_EXERCISE DESCRIPTION_
Set out the listing below as a JSON list of strings, one string per line, with blank lines left out.

══════════

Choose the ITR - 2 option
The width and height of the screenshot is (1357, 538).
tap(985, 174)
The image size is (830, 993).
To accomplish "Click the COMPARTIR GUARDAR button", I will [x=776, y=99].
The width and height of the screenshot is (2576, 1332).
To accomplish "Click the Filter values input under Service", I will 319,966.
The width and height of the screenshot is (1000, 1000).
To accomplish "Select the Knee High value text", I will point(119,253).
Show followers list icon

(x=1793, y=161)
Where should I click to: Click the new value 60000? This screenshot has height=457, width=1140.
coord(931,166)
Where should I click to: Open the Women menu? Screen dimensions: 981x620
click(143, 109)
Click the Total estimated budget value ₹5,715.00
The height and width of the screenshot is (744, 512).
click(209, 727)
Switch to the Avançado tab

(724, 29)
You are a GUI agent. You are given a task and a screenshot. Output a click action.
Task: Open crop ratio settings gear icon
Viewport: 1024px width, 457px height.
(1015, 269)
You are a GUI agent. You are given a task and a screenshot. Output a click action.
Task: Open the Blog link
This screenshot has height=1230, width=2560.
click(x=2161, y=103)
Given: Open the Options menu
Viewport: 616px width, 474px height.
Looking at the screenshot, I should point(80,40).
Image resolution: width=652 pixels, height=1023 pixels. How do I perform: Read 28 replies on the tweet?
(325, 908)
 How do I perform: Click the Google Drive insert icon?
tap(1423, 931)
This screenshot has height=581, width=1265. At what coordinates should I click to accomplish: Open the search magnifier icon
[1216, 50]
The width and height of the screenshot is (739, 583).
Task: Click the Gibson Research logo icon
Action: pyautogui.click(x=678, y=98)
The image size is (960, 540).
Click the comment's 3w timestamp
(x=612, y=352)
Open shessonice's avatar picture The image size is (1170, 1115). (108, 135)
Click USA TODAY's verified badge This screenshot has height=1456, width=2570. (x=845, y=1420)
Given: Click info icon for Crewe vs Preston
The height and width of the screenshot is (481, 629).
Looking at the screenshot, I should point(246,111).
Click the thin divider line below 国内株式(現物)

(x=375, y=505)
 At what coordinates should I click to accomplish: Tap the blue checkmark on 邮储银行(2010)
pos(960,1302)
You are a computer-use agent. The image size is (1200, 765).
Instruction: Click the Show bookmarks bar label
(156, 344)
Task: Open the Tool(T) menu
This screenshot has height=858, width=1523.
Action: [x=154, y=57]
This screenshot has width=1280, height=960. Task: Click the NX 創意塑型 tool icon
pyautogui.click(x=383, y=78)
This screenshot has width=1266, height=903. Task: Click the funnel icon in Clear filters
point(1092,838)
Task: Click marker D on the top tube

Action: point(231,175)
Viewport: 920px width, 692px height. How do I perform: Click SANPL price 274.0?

══════════

_WORKED SOLUTION_
[
  "Choose the ITR - 2 option",
  "The width and height of the screenshot is (1357, 538).",
  "tap(985, 174)",
  "The image size is (830, 993).",
  "To accomplish \"Click the COMPARTIR GUARDAR button\", I will [x=776, y=99].",
  "The width and height of the screenshot is (2576, 1332).",
  "To accomplish \"Click the Filter values input under Service\", I will 319,966.",
  "The width and height of the screenshot is (1000, 1000).",
  "To accomplish \"Select the Knee High value text\", I will point(119,253).",
  "Show followers list icon",
  "(x=1793, y=161)",
  "Where should I click to: Click the new value 60000? This screenshot has height=457, width=1140.",
  "coord(931,166)",
  "Where should I click to: Open the Women menu? Screen dimensions: 981x620",
  "click(143, 109)",
  "Click the Total estimated budget value ₹5,715.00",
  "The height and width of the screenshot is (744, 512).",
  "click(209, 727)",
  "Switch to the Avançado tab",
  "(724, 29)",
  "You are a GUI agent. You are given a task and a screenshot. Output a click action.",
  "Task: Open crop ratio settings gear icon",
  "Viewport: 1024px width, 457px height.",
  "(1015, 269)",
  "You are a GUI agent. You are given a task and a screenshot. Output a click action.",
  "Task: Open the Blog link",
  "This screenshot has height=1230, width=2560.",
  "click(x=2161, y=103)",
  "Given: Open the Options menu",
  "Viewport: 616px width, 474px height.",
  "Looking at the screenshot, I should point(80,40).",
  "Image resolution: width=652 pixels, height=1023 pixels. How do I perform: Read 28 replies on the tweet?",
  "(325, 908)",
  " How do I perform: Click the Google Drive insert icon?",
  "tap(1423, 931)",
  "This screenshot has height=581, width=1265. At what coordinates should I click to accomplish: Open the search magnifier icon",
  "[1216, 50]",
  "The width and height of the screenshot is (739, 583).",
  "Task: Click the Gibson Research logo icon",
  "Action: pyautogui.click(x=678, y=98)",
  "The image size is (960, 540).",
  "Click the comment's 3w timestamp",
  "(x=612, y=352)",
  "Open shessonice's avatar picture The image size is (1170, 1115). (108, 135)",
  "Click USA TODAY's verified badge This screenshot has height=1456, width=2570. (x=845, y=1420)",
  "Given: Click info icon for Crewe vs Preston",
  "The height and width of the screenshot is (481, 629).",
  "Looking at the screenshot, I should point(246,111).",
  "Click the thin divider line below 国内株式(現物)",
  "(x=375, y=505)",
  " At what coordinates should I click to accomplish: Tap the blue checkmark on 邮储银行(2010)",
  "pos(960,1302)",
  "You are a computer-use agent. The image size is (1200, 765).",
  "Instruction: Click the Show bookmarks bar label",
  "(156, 344)",
  "Task: Open the Tool(T) menu",
  "This screenshot has height=858, width=1523.",
  "Action: [x=154, y=57]",
  "This screenshot has width=1280, height=960. Task: Click the NX 創意塑型 tool icon",
  "pyautogui.click(x=383, y=78)",
  "This screenshot has width=1266, height=903. Task: Click the funnel icon in Clear filters",
  "point(1092,838)",
  "Task: Click marker D on the top tube",
  "Action: point(231,175)",
  "Viewport: 920px width, 692px height. How do I perform: Click SANPL price 274.0?"
]